====== TEXTE DU DOCUMENT ======

Il chante enfin sur Biarritz
Le 25 Janvier 2014, en direct du FIPA.
Après quatre jours de tempête pluvieuse, tant sur la ville que sur la programmation du festival ; le vent, la pluie et la grêle sont finalement tombés.
Cette année la grande question au cœur du débat semblait être « Comment déformater le documentaire télévisuel ? ». Un sujet de circonstance puisque dès le premier soir du festival nous fûmes mis dans l’ambiance par la charmante présentatrice de la cérémonie d’ouverture, dont la verve ressemblait à s’y méprendre à celle de Claire Chazal durant le 20 heures.
Puis durant la semaine, nous assistâmes à diverses projections, pour ma part essentiellement documentaires. Dans tous ces films les sujets étaient intéressants, les personnages attachants et les images de qualité, mais tous laissaient aussi la désagréable impression d’une forme très convenue et bien trop « léchée ».
Le très entraînant Art War par exemple, dont les rythmes hip-hop nous embarquaient au coeur des révolutions égyptiennes, était très bien mais aurait été parfait avec un tantinet moins d’artifices. L’émouvant Alfred et Jakobine, racontant l’incroyable périple d’un couple nous redonne presque foi en l’amour, mais aurait vraiment gagné en émotion avec des cadres moins carrés et des interviews plus spontanées. Enfin Les garçons de Rollin nous offre un angle d’attaque très prometteur sur la période 39-45, en s’intéressant aux destins de différents garçons d’une même classe, mais ne parvient finalement pas à nous proposer plus qu’un regard très manichéen sur l’ensemble des personnages, nous laissant déçus et avec la sensation confortable et amère de s’être assoupi devant France 3 un soir de pluie.
La très professionnelle présentatrice du festival nous dirait à cet instant précis que cette liste n’est pas exhaustive, et effectivement elle ne l’est pas, puisqu’il y avait encore nombre d’autres films que je ne citerai pas. Et notamment, noyés dans ce panel télévisuel, quelques-uns dont le sujet était tout aussi passionnant que les précédents, mais qui trouvaient une expression formelle beaucoup plus originale. Parmi eux, on retiendra essentiellement Le droit au baiser de Camille Ponsin et l’étonnant Chante ton bac d’abord, de David André.
Ce dernier est en fait une proposition d’un genre nouveau, à la fois documentaire social et film musical, il raconte l’histoire a priori assez banale d’une bande d’amis de dix-sept ans, durant l’année du Bac. A l’heure où ils se voudraient pleinement insouciants, Gaëlle, Caroline, Nicolas, Alex, Rachel et les autres sont confrontés à des choix d’orientation qui seront déterminants pour leur avenir professionnel, comme leurs parents n’ont de cesse de le leur rappeler. Les parents, justement, ont eux aussi la parole dans ce film, et nous dépeignent par la diversité de leur métiers un tableau assez complet du climat économique de cette ville portuaire touchée par la désindustrialisation qu’est Boulogne-sur-Mer.

====== LIGNES DE DONNÉES ======

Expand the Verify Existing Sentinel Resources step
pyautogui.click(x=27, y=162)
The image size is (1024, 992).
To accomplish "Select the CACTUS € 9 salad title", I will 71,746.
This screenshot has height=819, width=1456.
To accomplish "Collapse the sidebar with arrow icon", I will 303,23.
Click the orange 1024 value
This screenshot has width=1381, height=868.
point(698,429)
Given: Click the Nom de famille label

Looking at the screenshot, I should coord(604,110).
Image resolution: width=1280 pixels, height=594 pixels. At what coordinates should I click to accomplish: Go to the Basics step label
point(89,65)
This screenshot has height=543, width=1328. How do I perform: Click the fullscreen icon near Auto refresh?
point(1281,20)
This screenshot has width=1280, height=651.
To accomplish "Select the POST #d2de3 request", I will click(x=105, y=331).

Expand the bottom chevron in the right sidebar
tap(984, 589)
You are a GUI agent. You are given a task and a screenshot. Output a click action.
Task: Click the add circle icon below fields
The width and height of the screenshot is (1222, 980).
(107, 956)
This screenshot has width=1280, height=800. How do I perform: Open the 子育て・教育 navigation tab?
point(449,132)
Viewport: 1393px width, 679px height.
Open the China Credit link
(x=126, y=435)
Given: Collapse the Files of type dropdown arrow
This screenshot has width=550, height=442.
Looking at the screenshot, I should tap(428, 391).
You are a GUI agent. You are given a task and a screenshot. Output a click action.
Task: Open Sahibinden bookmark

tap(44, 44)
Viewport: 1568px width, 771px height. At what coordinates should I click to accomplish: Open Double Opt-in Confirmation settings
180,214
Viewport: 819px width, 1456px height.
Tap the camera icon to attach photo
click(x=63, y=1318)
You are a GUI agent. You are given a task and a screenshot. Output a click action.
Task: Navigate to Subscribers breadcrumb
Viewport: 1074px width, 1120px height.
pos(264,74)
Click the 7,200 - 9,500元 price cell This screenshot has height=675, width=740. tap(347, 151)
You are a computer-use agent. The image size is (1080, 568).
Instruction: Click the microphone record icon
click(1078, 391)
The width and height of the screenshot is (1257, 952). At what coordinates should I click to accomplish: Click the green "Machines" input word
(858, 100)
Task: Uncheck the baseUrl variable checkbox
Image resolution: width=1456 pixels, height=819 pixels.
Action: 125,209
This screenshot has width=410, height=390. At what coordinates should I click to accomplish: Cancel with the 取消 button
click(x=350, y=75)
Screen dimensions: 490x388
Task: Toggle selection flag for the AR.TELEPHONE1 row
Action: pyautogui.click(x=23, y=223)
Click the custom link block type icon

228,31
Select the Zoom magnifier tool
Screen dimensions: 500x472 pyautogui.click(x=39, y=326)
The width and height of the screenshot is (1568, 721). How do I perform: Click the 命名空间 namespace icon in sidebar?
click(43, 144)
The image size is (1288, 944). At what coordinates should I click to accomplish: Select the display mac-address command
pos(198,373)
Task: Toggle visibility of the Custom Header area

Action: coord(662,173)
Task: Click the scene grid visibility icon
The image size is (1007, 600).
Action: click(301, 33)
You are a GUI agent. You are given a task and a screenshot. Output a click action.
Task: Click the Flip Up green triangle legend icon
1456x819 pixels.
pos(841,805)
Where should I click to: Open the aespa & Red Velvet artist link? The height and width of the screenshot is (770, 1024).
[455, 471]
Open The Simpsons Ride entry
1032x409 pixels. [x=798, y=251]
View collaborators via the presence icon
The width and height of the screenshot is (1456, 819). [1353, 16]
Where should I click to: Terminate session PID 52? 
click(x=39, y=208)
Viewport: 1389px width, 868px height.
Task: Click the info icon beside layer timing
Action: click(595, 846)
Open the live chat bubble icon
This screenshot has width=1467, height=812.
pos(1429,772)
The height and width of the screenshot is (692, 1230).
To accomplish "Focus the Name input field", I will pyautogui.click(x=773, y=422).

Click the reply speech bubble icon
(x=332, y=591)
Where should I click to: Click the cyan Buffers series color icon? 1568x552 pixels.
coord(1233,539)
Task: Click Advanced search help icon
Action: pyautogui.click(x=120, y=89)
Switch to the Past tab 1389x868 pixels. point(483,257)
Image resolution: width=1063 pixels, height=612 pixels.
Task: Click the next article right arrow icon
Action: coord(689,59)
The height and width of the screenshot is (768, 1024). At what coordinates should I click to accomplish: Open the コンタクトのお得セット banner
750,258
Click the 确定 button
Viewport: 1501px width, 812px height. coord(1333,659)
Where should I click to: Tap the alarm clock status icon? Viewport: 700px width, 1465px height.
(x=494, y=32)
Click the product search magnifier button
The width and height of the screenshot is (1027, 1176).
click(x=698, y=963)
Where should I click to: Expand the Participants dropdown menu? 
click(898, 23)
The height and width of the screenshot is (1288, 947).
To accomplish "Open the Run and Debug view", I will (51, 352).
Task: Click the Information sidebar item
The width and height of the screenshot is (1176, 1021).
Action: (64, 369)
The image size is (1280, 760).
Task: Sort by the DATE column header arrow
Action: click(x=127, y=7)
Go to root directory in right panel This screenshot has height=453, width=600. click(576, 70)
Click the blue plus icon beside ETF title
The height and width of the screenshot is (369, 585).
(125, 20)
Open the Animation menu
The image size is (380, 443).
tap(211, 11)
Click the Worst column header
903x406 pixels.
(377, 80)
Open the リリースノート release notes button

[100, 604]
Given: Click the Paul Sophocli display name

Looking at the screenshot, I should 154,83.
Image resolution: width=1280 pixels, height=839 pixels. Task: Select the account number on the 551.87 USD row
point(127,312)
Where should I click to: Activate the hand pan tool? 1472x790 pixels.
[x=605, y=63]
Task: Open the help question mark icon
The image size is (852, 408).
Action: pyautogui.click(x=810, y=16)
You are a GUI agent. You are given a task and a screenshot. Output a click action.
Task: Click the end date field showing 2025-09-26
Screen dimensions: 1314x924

======

- [EXERCICES À FAIRE]:
(A) Indiquez si chacune de ces affirmations concorde avec le texte sur le FIPA, en répondant par oui ou non et en citant les mots décisifs du texte.
(i) La tempête a duré quatre jours.
(ii) Art War plonge le spectateur au cœur des révolutions tunisiennes.
(iii) Chante ton bac d'abord est un film de Camille Ponsin.
(B) Répondez à ces questions d'après le texte sur le FIPA.
(i) À quelle date le texte a-t-il été écrit ?
(ii) Quel âge ont les amis suivis dans Chante ton bac d'abord ?
(iii) Dans quelle ville portuaire se déroule ce film ?
(C) Relevez, s'il vous plaît, tous les titres de films cités dans le texte sur le FIPA.
Les données n'ont aucun lien avec le texte sur le FIPA.

- [CORRIGÉ DES EXERCICES]:
(A)
(i) Oui : « Après quatre jours de tempête pluvieuse ».
(ii) Non : « nous embarquaient au coeur des révolutions égyptiennes ».
(iii) Non : « l’étonnant Chante ton bac d’abord, de David André ».

(B)
(i) Le 25 janvier 2014.
(ii) Dix-sept ans.
(iii) Boulogne-sur-Mer.

(C) Art War, Alfred et Jakobine, Les garçons de Rollin, Le droit au baiser, Chante ton bac d’abord.